See, Kennedy had the balls to lay a firm deadline down. "You bitches will put a man on the moon before January 1, 1970 or I will come back from the grave and kick your ass," he said. He knew he was going to get shot. That's how hardcore he was. He also got crazy laid by Marilyn Monroe.
President Bush says, "You ought to think about just possibly putting a man on the moon sometime during this five year period."
President Kennedy showed us that you have to slap NASA around a little bit to get them to do anything worthwhile with manned space exploration. You can't be all lovey-dovey and set long gradual timetables.
And Bush mentions "the goal of living and working there for increasingly extended periods." So we'll have another Skylab ISS, but on the moon. The only differences will be that it won't crash into Australia like Skylab (it will crash into the Moon instead - that might sound hard to acheive since it would already be on the surface of the moon, but they will find a way to do that), it will leak more than ISS, and since it won't even be international we won't be able to bum rides from the Russians.
If Kennedy was alive in this day and age he would have said, "Fucking NASA, I am still alive in this day and age so you assholes better have a self-sufficient Mars base by the year 2013. Also make me a space elevator. And resurrect Marilyn Monroe." Then NASA would complain that it is not their job to resurrect people and Kennedy would punch NASA in the eye.
I bet the "Crew Exploration Vehicle" thart they are working on is going to blow the fuck up about twenty times too. You can probably trace the suckiness of manned space exploration to the decision to switch from cool names like "Mercury" and "Apollo" to crappy names like "Skylab" and "STS." When the Apollo blew up they fucking fixed it and came home, but when the Space Shuttle gets fucked up they make Powerpoints about it and ignore the problem.
If we have a space elevator, then why do we need a space station? Wouldn't the top of the space elevator also serve as a space station?
I think the worlds limited resources are best spent on the space elevator, since that effort might give us an economical way of getting to space.
If the goal of the human spaceflight program is to go to the Moon and Mars, why should we continue work on ISS at all?
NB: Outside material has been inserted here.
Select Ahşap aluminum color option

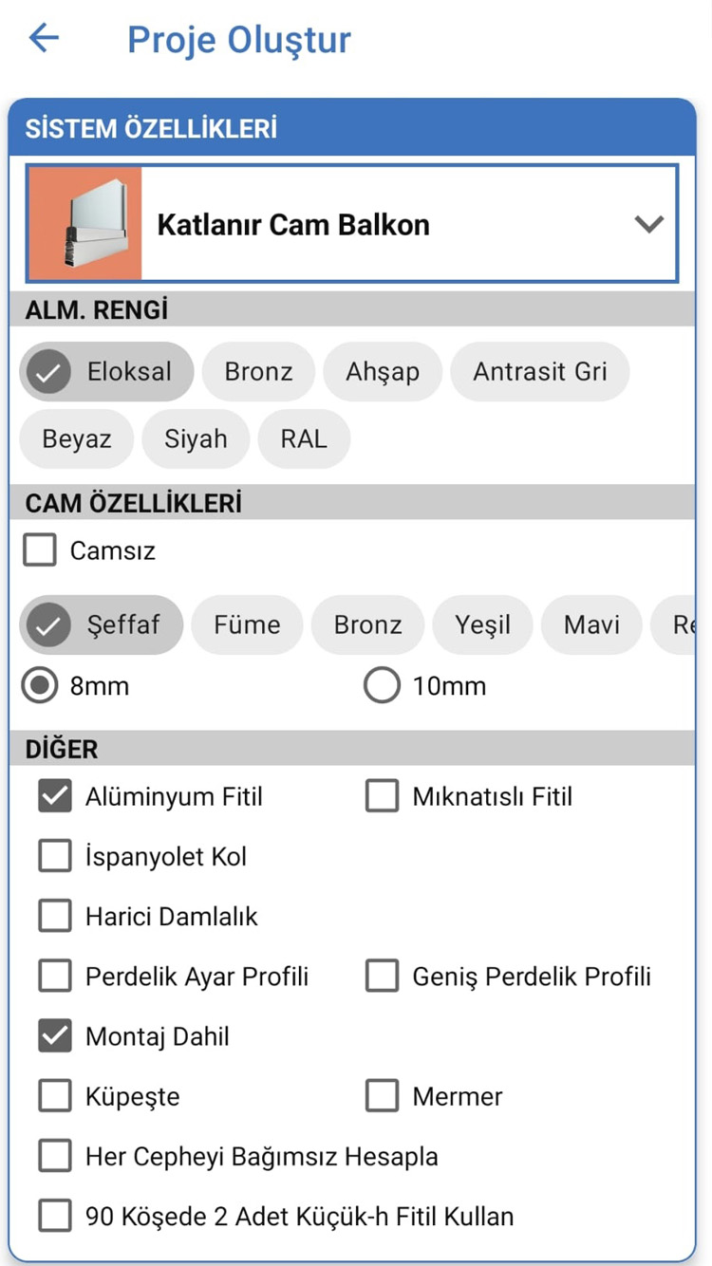(x=383, y=372)
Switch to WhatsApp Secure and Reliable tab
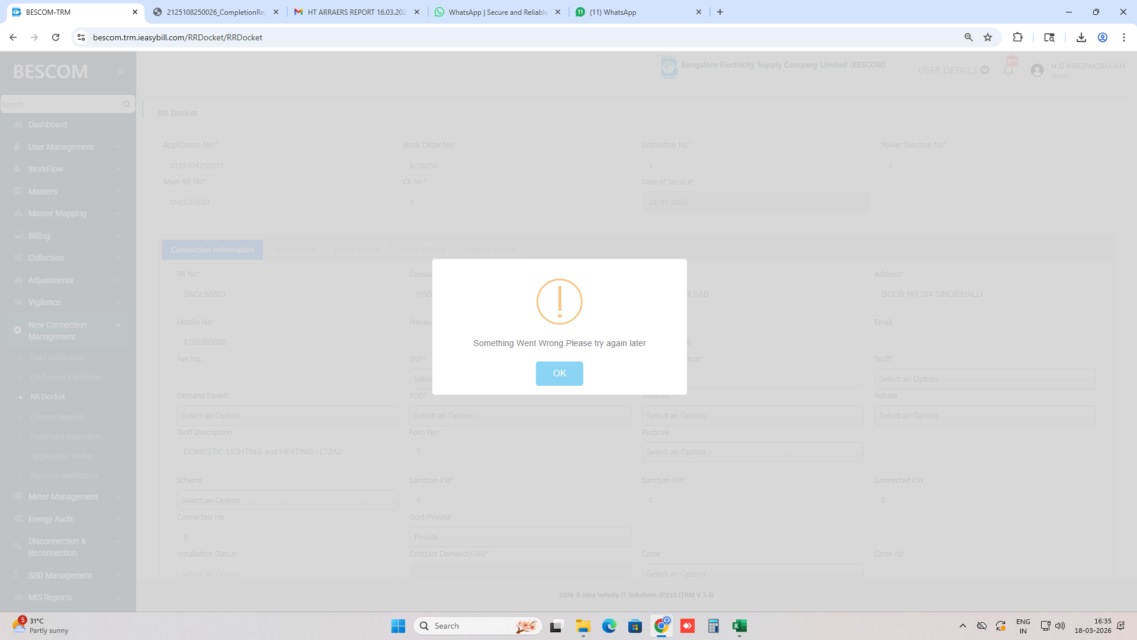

The two physiological problems of space exploration (bone demineralization and radiation) are poorly addressed by ISS.
We already know that microgravity is bad for bones. What about 1/6 G (the level of Lunar surface gravity)? If that is also unhealthy then we will definitely need more physiological research, but if 1/6 G is sustainable than it seems that the right answer is to use tethers to spin up that level of gravity.
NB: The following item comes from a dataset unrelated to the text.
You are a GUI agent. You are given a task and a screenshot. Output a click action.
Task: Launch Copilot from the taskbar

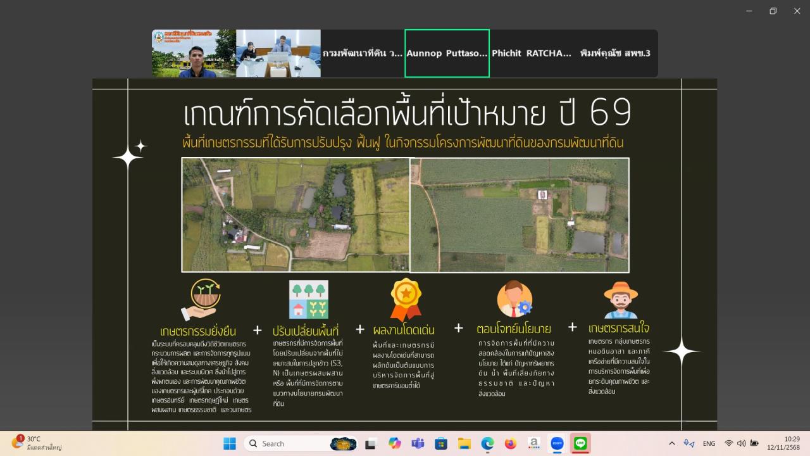[394, 443]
Radiation is the other big problem. But unless I'm way off base here, the level and character (energy spectrum) of radiation in Low Earth Orbit is very different from that outside the Earth's magnetosphere. If you want to study deep space radiation, go to deep space (initially with petri dishes full of bio-goo, then small animals, etc).
The objection I have is spending another 6 years and $50B to complete ISS, when the only scientific rationales are poorly addressed by ISS. The only rationale that makes "sense" is that we're doing it to avoid angering the international partners on ISS, who have invested big bucks in equipment that is nearly ready for launch.
But this is a poor rationale. I think our partners would be just as pleased to work on the Moon-Mars program as on a technological dead end. So what we really wind up with is that this is nothing more than a jobs program and pork barrel for big aerospace firms.